Despite his 1939 rapprochement with Josef Stalin, Adolf Hitler never abandoned plans for an attack on Russia, which he planned to reduce to “a German India.” In December 1940 he issued a directive for Operation Barbarossa, the invasion of the Soviet Union. His army was not ready for a long war: many units had French or Czech equipment and were below strength, and operations in the Balkans delayed the attack. Stalin had some warning of invasion, and the disposition of Russian forces, concentrated on the frontier, induces some historians to suggest that he planned an offensive of his own. The attack, on June 22, proved brilliantly successful, but ran out of steam in December, when the Russians launched serious counteroffensives. German tanks (above) form up for the attack on the open terrain that characterized much of the Eastern Front, July 1941.

The cameraman's location and lack of uniformity amongst the gun detachment suggests that this shot of a German anti-tank gun taking on Soviet armour in July is authentic.

The German army remained two-tier, with its panzer and Panzergrenadier divisions representing the tip of a spear whose shaft comprised units which would not have looked out of place a generation earlier. German cavalry crosses a bridge in Russia, summer 1941.

Monday, March 2, 2009

The Russian Invasion of Finland

When Russia invaded Finland on November 30 1939, the Finns fought back hard. Well-trained ski troops, nicknamed "White Death" inflicted enormous casualties on the Russians, but eventually, weight of numbers and machinery told: in February 1940, the Russians breached the Mannerheim Line between Lake Lagoda and the Gulf of Finland, forcing the Finns to come to terms on March 12, 1940. The image above shows Finnish ski troops passing through a small town, December 20, 1939.
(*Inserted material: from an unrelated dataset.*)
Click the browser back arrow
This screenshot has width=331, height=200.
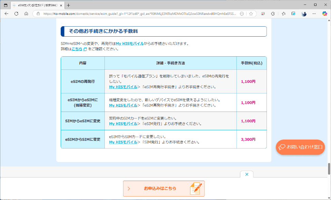(7, 14)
Tuesday, February 24, 2009

German-Russian Happy Times

The best of friends? Russian and German officers chat at Brest-Litovsk on September 18, 1939. The Russians show their rank on collar badges: the traditional epaulettes, hated symbol of the tsarist officer class, were to appear after the German invasion. The black-uniformed German is a panzer officer. In less than two years, these men would be trying to kill each other.

Monday, January 19, 2009

The Russian Campaign Bogs Down

On January 4, 1942, the German Sixth Army meteorologist recorded a temperature of 42 degrees below zero. Severe frost and deep snowdrifts badly hampered the supply lines. Hitler’s vaunted “Blitzkrieg” invasion of the Soviet Union had ground to a halt. Not even the most up-to-date technology could cope with the unusual weather conditions. As a result, horses came into their own once again, and had to be requisitioned throughout the Third Reich. They were not enough, however, to effect any improvement in the terrible transport conditions.
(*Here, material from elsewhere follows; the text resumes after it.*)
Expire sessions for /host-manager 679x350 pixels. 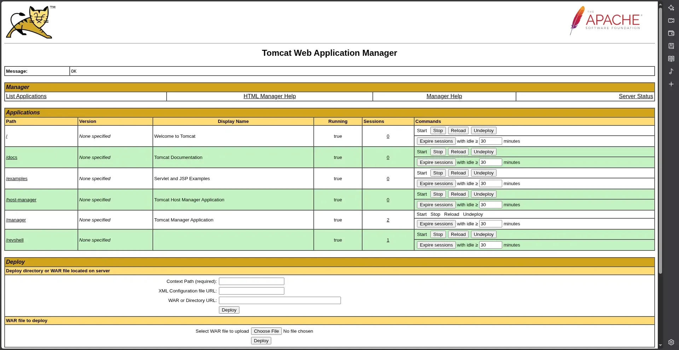point(436,205)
Saturday, January 17, 2009

Seeking Divine Guidance

In an example of both sides of a conflict feeling that God is on their side, German Sixth Army troops are seen attending a divine service in the field before going into battle against Soviet forces — June 1941.
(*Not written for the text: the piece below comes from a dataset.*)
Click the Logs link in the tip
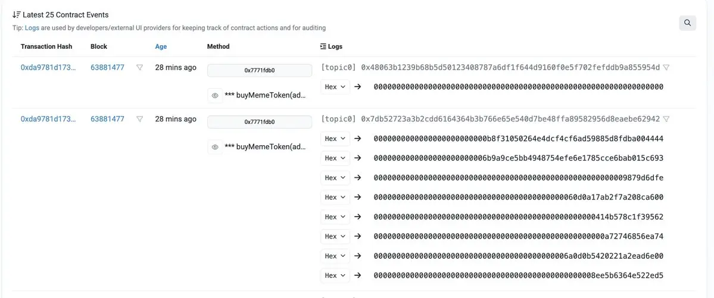The image size is (714, 298). pyautogui.click(x=32, y=28)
Saturday, September 20, 2008

Fugitives from a New War

“After consolidating her gains in Poland, Russia — for strategic reasons — made certain territorial demands on Finland, and when these were refused, launched her army and air force against that small country. Bombs fell on Helsinki, the capitol, and other towns on the first day, and a stream of refugees fled across the frontier into Sweden. The pathetic picture above shows a sorrowing Finnish family taking a last look at their homeland before the train bears them into exile.”